**QUOTED PASSAGE**

Abstract
The aim of the present study was to investigate the potential of a phospholipid-based microemulsion formulation for parenteral delivery of anticancer drug, etoposide. The microemulsion area was identified by constructing pseudoternary phase diagrams. The prepared microemulsions were subjected to different thermodynamic stability tests. The microemulsion formulations that passed thermodynamic stability tests were characterized for optical birefringence, droplet size, viscosity measurement, and pH measurements. To assess the safety of the formulations for parenteral delivery, the formulation was subjected to compatibility studies with various intravenous infusions and in vitro erythrocyte toxicity study. The developed formulation was found to be robust and safe for parenteral delivery.
Key words: etoposide, microemulsion, parenteral, phospholipid
INTRODUCTION
Etoposide (Fig. 1), an epipodophyllotoxin, is an anticancer drug useful for the treatment of small cell lung cancer and testicular carcinoma. Prior to administration, the drug has to be diluted in the infusion fluid; its low aqueous solubility thus acts as a constraint in the formulation of its parenteral dosage form. This attribute results in drug precipitation in the infusion fluid thereby proving detrimental to the health owing to the possibility of capillary blockade. The currently marketed formulation contains 20 mg/ml etoposide in nonaqueous vehicle including 2 mg citric acid, 30 mg benzyl alcohol, 80 mg polysorbate 80, 650 mg polyethylene glycol 300, and 30.5% (v/v) alcohol (1). The components of this formulation have been associated with serious side effects such as pain, inflammation, tissue damage, necrosis at the site of injection, and substantial hemolysis (2). Furthermore, the risk of precipitation as microcrystals encountered on the dilution of the organic solvents phase with consequent venous sequelae and too rapid an infusion of etoposide precipitates hypotension of the patient (3). Hence, an etoposide preparation compatible with the infusion fluids would serve as an attractive alternative to the marketed system (Fig. 1).
Fig. 1.
Chemical structure of etoposide
Recently, much attention has been paid to the application of microemulsions as drug delivery systems, since microemulsions are thermodynamically stable and are formed spontaneously by simple mixing of the various components (4–9).
Thus, the focus of the present investigation was to improve the solubility of etoposide, a poorly water-soluble drug without chemical modification and by using microemulsion drug delivery system that is suitable for parenteral administration and stable after dilution with commonly used infusion fluids.

**WHAT IS BEING ASKED**
Write the next part of the study on a phospholipid-based etoposide microemulsion for parenteral delivery, starting right after its final sentence.

**COLLECTED MATERIAL**
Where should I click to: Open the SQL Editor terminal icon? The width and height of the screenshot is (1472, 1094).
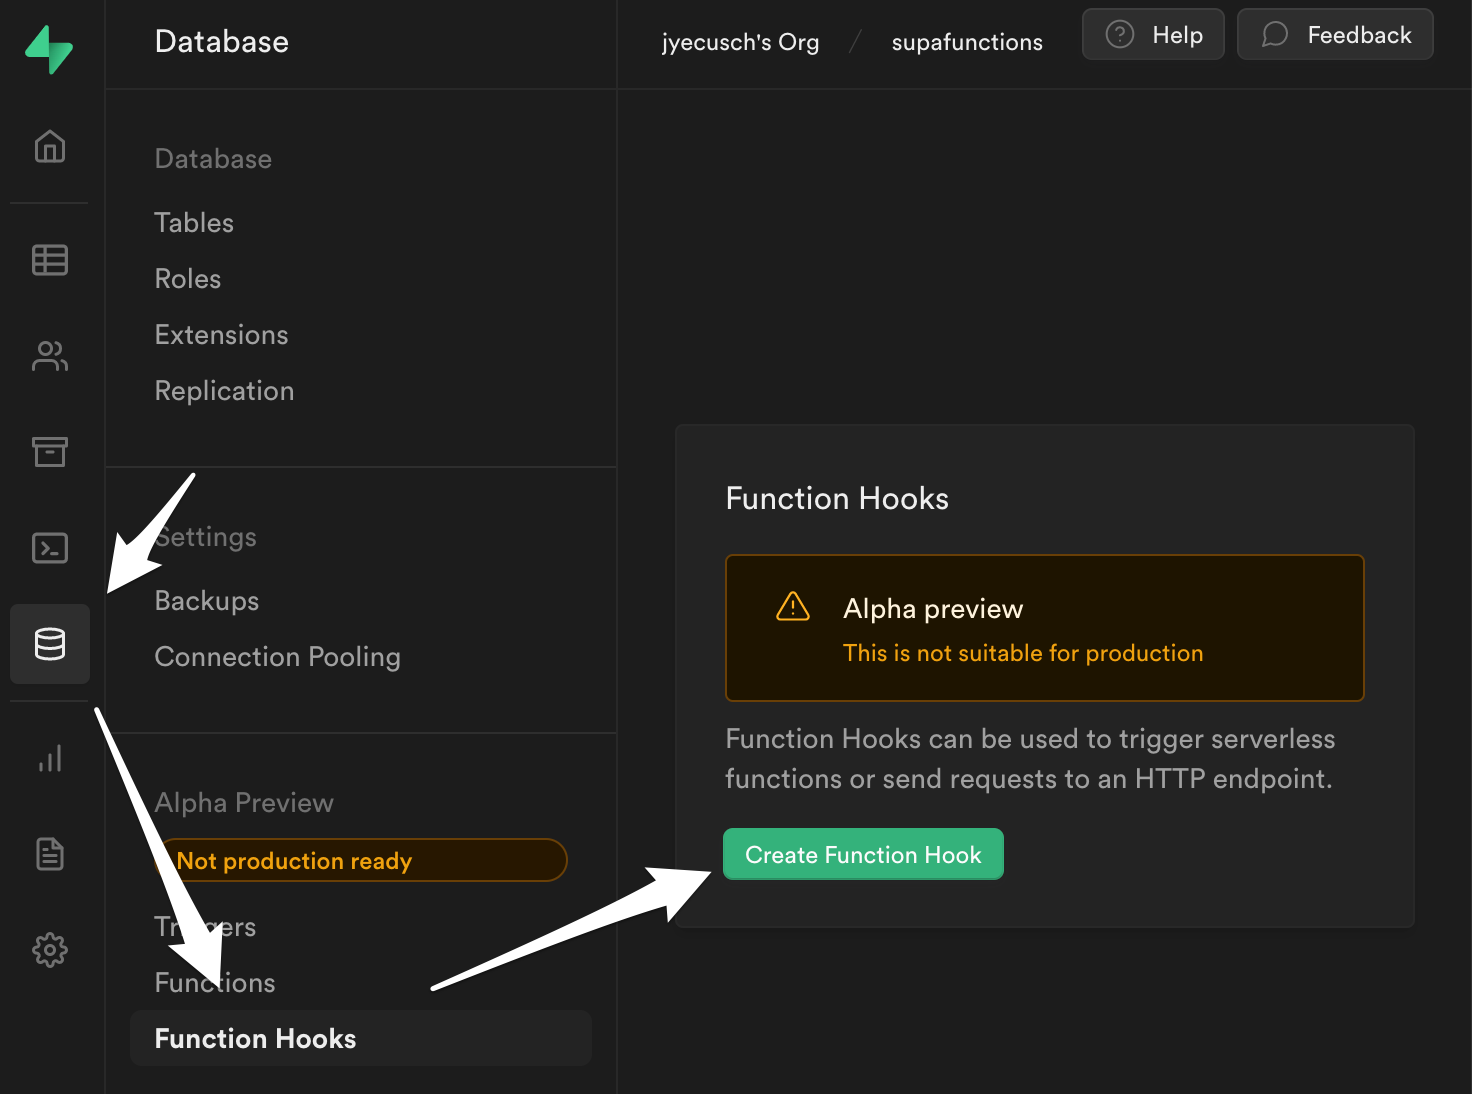[49, 548]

**RESULT OF THIS EXERCISE**
MATERIALS AND METHODS
Materials
Etoposide was a gift from Cadila Pharmaceuticals, India, Epikuron®135 F (fluid phosphatidyl choline enriched lecithin) was a kind gift from Degussa, Capmul® MCM was a kind gift from Abitec Corp. U.S.A., Tween® 80 and Polyethylene Glycol 400 (PEG 400) were purchased from s.d. Fine chemicals. All other chemicals were of AR-grade and purchased from Merck.
Solubility Studies
The fixed amount of surfactant/oil was weighed accurately and transferred to a small test tube. In this test tube, the drug was added to assess the equilibrium solubility of the drug at ambient condition of 25 to 27°C. Thereafter, the amount of surfactant/oil required to solubilize the drug was determined. Table I depicts the solubility data compounded for etoposide in various oils, surfactants, and solubilizers.
Table I.
Solubility Data of Etoposide in Oils/Surfactants/Solubilizers
| Oils/surfactants/solubilizers | Solubility (mg/mL) |
|---|---|
| Miglyol-812 | 4 |
| Soyabean oil | 1.5 |
| Capmul MCM | 10 |
| Epikuron 135 F | 5.5 |
| PEG-400 | 110 |
| Tween-80 | 35 |
| Tween-20 | 30 |
| Cremophor EL | 23 |
Preparation of Microemulsion
Formulation Methodology
Etoposide was solubilized in PEG 400 by vortexing. Thereafter, oil was mixed, followed by surfactant and phospholipid. The resultant solution was mixed uniformly by vortexing. Then, the fixed amount of water was added and gently mixed to obtain a microemulsion. The resultant microemulsion was sterilized by autoclaving at 121°C and 15 psi for 15 min.
Preparation of Pseudoternary Phase Diagram
The pseudo-ternary phase diagrams of oil, surfactant:cosurfactant [PEG 400: Tween®80: Epikuron®135F (16:9:1)], and water were constructed prior to optimization of the formulation. Surfactant was mixed with cosurfactant in fixed weight ratios. Aliquots of each surfactant–cosurfactant mixture were then mixed with oil and finally with aqueous phase. Mixtures were gently shaken or mixed by vortexing and kept at ambient temperature (25°C) to attain equilibrium. The equilibrated samples were assessed visually for their appearance, i.e., it was noted as being clear and transparent microemulsions, or crude emulsions or gels.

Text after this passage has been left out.